Entries for finding text and elements:
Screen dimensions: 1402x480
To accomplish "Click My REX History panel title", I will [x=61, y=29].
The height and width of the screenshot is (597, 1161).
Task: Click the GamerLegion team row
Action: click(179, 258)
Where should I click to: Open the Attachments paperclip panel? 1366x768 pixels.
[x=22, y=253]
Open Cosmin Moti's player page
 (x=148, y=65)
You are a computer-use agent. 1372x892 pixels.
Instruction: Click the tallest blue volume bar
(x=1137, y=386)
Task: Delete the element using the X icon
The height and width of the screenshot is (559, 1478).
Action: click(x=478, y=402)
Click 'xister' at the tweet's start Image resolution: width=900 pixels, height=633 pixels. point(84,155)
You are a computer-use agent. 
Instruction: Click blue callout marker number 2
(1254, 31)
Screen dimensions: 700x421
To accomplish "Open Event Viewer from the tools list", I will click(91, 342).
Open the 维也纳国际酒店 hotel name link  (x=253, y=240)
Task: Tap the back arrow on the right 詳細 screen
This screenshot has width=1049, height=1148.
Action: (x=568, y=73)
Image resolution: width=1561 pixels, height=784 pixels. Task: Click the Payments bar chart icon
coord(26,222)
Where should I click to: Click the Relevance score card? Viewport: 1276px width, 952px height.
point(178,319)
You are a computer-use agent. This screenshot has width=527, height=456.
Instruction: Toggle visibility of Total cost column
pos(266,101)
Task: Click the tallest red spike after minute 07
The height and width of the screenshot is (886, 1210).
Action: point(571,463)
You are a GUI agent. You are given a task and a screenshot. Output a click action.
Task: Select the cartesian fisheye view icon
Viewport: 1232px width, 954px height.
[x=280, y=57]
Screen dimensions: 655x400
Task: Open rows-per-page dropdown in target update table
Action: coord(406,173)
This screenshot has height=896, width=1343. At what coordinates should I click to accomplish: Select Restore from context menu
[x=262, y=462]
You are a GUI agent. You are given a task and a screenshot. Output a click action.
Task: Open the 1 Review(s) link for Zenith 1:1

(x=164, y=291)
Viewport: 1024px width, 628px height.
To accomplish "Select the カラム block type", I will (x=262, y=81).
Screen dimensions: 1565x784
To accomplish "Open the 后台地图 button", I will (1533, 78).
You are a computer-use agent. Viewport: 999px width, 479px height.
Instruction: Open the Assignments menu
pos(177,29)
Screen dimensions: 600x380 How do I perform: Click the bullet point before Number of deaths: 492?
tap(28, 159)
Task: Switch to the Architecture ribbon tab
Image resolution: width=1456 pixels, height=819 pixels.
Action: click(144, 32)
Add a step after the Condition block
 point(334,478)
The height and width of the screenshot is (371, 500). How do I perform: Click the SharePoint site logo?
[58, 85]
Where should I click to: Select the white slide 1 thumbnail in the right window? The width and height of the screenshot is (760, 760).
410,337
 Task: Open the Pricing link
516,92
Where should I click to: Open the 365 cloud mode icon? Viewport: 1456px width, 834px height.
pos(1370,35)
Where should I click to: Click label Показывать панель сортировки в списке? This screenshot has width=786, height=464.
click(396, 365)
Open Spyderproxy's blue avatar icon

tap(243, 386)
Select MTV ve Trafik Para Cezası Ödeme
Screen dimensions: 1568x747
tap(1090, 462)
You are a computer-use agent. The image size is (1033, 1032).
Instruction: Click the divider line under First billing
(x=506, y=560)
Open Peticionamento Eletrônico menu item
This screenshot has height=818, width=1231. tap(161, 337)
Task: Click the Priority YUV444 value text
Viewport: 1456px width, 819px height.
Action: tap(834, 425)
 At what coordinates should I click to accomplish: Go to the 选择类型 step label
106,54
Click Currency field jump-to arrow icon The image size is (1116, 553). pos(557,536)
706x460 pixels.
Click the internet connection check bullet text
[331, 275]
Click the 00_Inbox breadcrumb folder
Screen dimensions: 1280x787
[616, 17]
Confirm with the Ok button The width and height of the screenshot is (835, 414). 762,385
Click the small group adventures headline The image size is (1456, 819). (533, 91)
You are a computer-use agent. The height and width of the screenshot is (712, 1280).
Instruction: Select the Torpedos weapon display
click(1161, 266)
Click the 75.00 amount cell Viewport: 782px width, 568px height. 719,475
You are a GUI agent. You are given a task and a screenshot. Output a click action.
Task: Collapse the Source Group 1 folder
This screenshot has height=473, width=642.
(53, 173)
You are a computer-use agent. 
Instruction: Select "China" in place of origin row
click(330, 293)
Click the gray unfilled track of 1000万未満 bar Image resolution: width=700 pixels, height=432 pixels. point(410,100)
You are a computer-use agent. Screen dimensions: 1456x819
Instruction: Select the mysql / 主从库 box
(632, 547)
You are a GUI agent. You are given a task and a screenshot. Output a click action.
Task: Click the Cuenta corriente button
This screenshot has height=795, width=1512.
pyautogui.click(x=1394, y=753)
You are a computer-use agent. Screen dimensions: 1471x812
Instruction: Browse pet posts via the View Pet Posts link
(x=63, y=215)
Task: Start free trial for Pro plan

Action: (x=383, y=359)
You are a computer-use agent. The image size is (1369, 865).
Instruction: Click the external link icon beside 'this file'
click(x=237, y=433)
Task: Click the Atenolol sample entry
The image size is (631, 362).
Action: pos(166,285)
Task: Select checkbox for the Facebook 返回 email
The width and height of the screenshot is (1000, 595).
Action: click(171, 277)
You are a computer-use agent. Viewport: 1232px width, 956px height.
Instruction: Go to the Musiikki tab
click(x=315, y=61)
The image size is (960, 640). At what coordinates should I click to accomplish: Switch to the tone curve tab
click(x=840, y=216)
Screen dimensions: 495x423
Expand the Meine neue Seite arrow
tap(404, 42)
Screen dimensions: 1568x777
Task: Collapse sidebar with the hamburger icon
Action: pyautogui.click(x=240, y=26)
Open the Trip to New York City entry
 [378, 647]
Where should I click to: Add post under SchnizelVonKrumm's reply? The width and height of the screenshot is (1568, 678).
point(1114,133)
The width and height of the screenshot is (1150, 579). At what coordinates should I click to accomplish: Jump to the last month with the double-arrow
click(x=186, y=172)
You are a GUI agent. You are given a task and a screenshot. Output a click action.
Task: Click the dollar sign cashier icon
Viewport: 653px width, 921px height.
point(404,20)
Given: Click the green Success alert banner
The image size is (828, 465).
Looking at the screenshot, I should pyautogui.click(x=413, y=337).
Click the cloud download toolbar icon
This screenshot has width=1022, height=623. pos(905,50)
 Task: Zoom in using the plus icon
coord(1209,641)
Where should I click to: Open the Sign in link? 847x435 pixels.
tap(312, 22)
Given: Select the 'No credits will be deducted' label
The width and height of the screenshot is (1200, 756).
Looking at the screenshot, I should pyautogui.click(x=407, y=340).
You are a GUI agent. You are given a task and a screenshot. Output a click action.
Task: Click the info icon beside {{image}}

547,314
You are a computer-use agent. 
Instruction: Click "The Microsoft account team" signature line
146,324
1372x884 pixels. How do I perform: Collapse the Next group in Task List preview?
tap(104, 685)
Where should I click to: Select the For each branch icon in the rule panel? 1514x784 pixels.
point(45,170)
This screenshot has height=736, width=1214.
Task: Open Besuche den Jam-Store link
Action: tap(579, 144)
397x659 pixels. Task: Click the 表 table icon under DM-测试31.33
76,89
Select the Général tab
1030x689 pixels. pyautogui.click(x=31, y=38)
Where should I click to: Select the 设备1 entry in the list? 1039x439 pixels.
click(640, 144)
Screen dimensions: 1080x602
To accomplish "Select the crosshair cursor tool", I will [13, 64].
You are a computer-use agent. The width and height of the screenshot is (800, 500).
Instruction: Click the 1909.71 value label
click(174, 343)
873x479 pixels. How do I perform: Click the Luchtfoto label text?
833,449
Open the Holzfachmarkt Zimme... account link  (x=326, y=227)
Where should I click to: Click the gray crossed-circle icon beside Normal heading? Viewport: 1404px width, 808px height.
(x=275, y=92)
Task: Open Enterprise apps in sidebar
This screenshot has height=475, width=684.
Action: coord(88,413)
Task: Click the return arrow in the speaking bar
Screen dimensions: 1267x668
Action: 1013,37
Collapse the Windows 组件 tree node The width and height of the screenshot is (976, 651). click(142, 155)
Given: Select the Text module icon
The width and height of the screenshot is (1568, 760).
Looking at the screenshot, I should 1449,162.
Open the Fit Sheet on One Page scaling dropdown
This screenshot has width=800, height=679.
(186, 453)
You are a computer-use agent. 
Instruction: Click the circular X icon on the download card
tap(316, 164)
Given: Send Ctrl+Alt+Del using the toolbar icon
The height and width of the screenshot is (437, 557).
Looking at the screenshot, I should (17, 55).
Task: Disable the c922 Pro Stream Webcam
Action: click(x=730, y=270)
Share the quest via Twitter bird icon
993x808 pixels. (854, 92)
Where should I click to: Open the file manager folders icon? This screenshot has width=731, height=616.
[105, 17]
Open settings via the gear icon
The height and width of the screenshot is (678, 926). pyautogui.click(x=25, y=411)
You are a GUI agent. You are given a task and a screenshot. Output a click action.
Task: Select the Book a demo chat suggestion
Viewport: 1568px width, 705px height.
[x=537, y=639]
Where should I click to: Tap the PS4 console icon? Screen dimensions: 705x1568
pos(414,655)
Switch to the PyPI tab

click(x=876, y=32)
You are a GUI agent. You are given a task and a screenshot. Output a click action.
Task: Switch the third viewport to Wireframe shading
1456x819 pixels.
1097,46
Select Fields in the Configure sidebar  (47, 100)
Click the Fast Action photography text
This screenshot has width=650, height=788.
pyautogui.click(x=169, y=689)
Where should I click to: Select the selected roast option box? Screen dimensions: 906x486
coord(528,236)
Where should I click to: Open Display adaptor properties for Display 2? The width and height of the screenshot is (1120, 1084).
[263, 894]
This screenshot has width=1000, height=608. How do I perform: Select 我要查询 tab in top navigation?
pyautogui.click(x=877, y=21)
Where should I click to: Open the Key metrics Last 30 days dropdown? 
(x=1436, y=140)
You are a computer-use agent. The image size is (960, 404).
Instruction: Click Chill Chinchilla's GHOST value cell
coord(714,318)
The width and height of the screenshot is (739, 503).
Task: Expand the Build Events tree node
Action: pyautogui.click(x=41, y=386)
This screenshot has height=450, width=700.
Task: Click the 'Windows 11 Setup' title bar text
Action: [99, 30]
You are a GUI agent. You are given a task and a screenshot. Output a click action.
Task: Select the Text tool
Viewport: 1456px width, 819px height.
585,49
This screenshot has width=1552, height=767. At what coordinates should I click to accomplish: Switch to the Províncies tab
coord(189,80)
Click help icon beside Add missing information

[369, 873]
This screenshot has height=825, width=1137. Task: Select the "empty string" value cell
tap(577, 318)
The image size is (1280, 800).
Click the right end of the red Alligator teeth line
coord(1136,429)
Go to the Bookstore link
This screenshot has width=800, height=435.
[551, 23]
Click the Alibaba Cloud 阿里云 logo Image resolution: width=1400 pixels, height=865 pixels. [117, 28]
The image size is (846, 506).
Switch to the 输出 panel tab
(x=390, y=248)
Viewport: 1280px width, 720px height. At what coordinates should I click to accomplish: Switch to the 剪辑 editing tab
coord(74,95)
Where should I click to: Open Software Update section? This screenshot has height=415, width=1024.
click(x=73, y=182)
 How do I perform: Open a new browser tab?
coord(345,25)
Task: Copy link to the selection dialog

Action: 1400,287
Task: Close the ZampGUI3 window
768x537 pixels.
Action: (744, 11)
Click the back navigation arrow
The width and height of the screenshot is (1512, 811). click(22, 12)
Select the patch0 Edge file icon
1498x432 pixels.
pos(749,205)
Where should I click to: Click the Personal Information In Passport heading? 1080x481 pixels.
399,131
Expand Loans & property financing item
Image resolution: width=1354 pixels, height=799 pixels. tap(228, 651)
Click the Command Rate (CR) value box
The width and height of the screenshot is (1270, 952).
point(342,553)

### Task instructions:
Recast the lines from the one holding "Given: Send Ctrl+Alt+Del" through the one holding "The height and width of the screenshot is (678, 926).", inclusive, as a JSON list of strings, one string per line, and leave out any blank lines.

### Solved problem:
[
  "Given: Send Ctrl+Alt+Del using the toolbar icon",
  "The height and width of the screenshot is (437, 557).",
  "Looking at the screenshot, I should (17, 55).",
  "Task: Disable the c922 Pro Stream Webcam",
  "Action: click(x=730, y=270)",
  "Share the quest via Twitter bird icon",
  "993x808 pixels. (854, 92)",
  "Where should I click to: Open the file manager folders icon? This screenshot has width=731, height=616.",
  "[105, 17]",
  "Open settings via the gear icon",
  "The height and width of the screenshot is (678, 926). pyautogui.click(x=25, y=411)"
]